May called the bill a “hybrid merger of Harper and Trudeau—as horrible as that is to imagine.”

Bill C-69 will also require environmental assessments to consider traditional Indigenous knowledge throughout the review process and the federal government will provide funding to make this happen.

ENVIRONMENT AND ECONOMY

McKenna positioned the move as a sensible balance between the government’s environmental obligations on the one hand, and its resource development on the other. “In the 21st century if you want to get your resources to market, you have to understand that the environment and the economy go hand in hand,” she said at a press conference. Canadians, she said, “want a system that’s going to protect the environment. They want a system that’s based on robust science [and] they want a system that ensures that good projects go ahead in a timely fashion.”
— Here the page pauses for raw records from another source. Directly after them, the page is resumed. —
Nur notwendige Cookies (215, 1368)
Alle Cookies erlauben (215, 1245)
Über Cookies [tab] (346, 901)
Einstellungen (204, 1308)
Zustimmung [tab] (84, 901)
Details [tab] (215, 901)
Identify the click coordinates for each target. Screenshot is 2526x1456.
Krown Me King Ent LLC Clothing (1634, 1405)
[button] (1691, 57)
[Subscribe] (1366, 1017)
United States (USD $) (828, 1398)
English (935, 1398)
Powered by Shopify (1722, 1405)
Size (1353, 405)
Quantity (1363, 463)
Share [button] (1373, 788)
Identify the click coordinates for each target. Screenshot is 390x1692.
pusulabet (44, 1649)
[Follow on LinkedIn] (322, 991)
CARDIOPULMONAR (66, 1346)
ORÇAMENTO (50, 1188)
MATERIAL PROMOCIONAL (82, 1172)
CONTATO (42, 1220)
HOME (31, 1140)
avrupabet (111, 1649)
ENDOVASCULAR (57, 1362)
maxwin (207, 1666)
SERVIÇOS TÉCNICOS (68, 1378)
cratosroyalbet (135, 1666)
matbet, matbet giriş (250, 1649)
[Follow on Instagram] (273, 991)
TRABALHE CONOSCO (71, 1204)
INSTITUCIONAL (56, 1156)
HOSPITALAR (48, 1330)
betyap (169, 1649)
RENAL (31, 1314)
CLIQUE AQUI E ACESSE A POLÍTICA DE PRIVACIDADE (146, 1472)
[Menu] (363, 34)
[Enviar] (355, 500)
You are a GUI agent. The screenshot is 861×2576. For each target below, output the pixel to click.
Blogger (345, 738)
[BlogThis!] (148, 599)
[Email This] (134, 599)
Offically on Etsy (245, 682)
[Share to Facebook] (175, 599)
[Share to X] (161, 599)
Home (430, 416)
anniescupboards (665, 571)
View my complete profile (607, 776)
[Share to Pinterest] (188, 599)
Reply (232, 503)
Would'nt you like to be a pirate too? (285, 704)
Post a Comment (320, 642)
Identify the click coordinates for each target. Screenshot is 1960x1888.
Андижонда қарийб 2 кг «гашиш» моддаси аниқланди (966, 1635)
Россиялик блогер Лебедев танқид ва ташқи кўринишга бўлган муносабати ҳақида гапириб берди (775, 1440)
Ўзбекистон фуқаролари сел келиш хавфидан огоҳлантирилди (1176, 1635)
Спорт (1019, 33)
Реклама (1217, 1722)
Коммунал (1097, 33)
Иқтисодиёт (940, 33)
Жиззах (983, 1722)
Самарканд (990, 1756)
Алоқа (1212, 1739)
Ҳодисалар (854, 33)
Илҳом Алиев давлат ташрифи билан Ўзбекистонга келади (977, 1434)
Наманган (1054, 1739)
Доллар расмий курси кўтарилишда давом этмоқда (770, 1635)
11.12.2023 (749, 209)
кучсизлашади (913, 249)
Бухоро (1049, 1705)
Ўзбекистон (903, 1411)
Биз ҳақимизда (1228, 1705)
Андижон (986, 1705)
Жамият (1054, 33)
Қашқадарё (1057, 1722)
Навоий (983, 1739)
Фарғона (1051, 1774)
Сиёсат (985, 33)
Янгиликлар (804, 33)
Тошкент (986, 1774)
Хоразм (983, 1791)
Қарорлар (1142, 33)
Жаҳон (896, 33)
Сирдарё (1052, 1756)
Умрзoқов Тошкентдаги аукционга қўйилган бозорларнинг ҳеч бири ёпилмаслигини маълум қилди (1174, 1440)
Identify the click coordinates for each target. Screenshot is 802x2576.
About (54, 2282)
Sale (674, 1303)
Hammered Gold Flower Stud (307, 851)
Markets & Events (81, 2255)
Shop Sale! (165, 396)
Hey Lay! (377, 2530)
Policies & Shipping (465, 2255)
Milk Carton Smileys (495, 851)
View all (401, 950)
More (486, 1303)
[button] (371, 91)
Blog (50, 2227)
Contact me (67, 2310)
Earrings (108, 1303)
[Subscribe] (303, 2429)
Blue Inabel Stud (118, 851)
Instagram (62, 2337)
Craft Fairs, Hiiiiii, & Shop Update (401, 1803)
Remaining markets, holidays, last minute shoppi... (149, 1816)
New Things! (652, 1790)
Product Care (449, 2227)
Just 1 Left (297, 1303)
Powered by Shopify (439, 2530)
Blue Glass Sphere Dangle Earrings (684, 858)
Winfield says that in practical terms, this bill is likely to reduce the number of projects that undergo a thorough review. “Now we’re talking about dozens,” he said. “It’s a huge reduction in scope.”

"We know we won't satisfy everyone. Those who distrust business and want no project to go ahead will say we're doing too little to protect the environment,” said McKenna. “[Canadians] want a modern environmental regulatory system that protects the environment, supports reconciliation with Indigenous people and attracts investment."

Ultimately, said Winfield, it’s hard to see how much change this will actually bring about. “I think there’s a lot of to-be-seens,” he said. “The people who were mad about Kinder Morgan yesterday are still going to be mad about Kinder Morgan today.”